The breakfast plate of avocado on toast with a soft poached egg is doing more than feeding you. In a 2015 randomized trial led by Jung Eun Kim at Purdue University, adults who ate three whole eggs alongside a raw mixed salad absorbed three to nine times more carotenoids from the same salad than people who ate the salad on its own.1 The same study tracked vitamin E and reported a four to seven fold rise.1

That is the small, specific finding behind a much bigger idea. Some nutrients in plant foods are fat-soluble, which means your body can only pull them out of food when fat is present in the same meal. Eggs and avocado happen to bring fat in two different forms, plus complete protein, plus a few vitamins of their own. The pairing turns a single breakfast into a more efficient delivery system. It is not a miracle, and it does not melt fat off your hips. The science is more interesting than that.
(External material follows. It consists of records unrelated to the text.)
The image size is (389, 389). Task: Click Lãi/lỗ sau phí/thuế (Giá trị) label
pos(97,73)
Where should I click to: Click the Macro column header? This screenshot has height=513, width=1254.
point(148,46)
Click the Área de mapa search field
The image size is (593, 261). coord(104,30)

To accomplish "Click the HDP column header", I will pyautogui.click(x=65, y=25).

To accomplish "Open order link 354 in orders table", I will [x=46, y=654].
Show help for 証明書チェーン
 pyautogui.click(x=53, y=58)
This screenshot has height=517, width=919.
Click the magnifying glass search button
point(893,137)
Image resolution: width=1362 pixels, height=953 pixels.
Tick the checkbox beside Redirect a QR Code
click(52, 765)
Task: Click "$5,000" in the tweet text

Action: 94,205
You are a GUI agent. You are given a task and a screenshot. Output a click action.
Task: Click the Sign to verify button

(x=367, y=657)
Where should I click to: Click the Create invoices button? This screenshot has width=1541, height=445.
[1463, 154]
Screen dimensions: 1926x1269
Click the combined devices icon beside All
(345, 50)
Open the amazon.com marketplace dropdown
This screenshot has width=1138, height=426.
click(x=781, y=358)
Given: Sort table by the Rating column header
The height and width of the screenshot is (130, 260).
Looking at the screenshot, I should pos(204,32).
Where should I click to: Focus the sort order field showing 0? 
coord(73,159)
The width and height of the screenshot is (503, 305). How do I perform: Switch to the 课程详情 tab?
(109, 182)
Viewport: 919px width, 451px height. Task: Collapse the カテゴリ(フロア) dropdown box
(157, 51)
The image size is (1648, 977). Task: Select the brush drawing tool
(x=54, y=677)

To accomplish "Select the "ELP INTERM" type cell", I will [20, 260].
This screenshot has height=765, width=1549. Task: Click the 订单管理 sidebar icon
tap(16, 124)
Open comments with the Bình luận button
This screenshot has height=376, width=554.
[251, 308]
What actually happens in your gut when fat shows up

Vitamins A, D, E and K are called fat-soluble for a reason. They will not dissolve in water, and the cells that line your small intestine cannot scoop them up directly. They have to be packaged inside tiny droplets of fat called micelles, which form during digestion when bile salts mix with dietary fat. Once inside a micelle, a vitamin A molecule from a carrot or a vitamin E molecule from spinach can drift to the gut wall, cross into the cells of the intestinal lining, and ride a lipoprotein particle called a chylomicron through the lymphatic system into the bloodstream.

If you eat a salad with no fat at all, that whole pipeline backs up. The vitamins are sitting on the conveyor belt with no truck to carry them. Some still get through. Most do not. They pass out of you the next day, intact and unused. This is the boring, well-established biochemistry behind the headline numbers, and it is also why nutrition researchers have spent the last twenty years quietly campaigning against the fat-free salad dressing aisle.

Eggs and avocado both bring trucks. A large egg has about five grams of fat, most of it in the yolk. A half avocado brings around fifteen grams, mostly oleic acid, the same monounsaturated fat that makes olive oil what it is.5 Together they give a salad or a slice of toast more than enough fat to put a full fleet on the road.

Stylized cross section of a human small intestine villus rendered in dark cinematic colors with neon teal and amber accents. Tiny glowing droplets of yellow fat micelles carrying labeled molecules of vitamin A, D, E, and K passing through the intestinal wall into a glowing capillary. No people. No text overlays

How big is the effect, really?

The Kim trial is the most cited number on this topic for a reason. Sixteen healthy young adults ate the same raw vegetable salad on three different mornings, with zero, one and a half, or three whole cooked eggs added in. The researchers drew blood for ten hours afterwards and measured how much of each carotenoid showed up in the chylomicron-rich fraction. Beta-carotene, alpha-carotene, lycopene, lutein and zeaxanthin all rose in step with the egg dose. Vitamin E followed the same pattern.1

The standout was lutein and zeaxanthin, the yellow pigments found in leafy greens that concentrate in the retina and may help protect aging eyes. Adding three eggs raised lutein absorption by roughly seven fold. Adding nothing left most of it behind.1

Avocado does the same job through a slightly different door. In a 2014 trial at Ohio State, Rachel Kopec and colleagues fed people salsa with or without fresh Hass avocado. Avocado increased absorption of beta-carotene from the salsa by about two and a half fold and tripled the conversion of that beta-carotene into active vitamin A in the bloodstream.2 A second arm of the same study used carrots instead of tomato. Avocado boosted carrot beta-carotene absorption by more than six fold.2

Two trials, two foods, same direction. The fat is not just sitting there as a calorie bystander. It is doing chemistry.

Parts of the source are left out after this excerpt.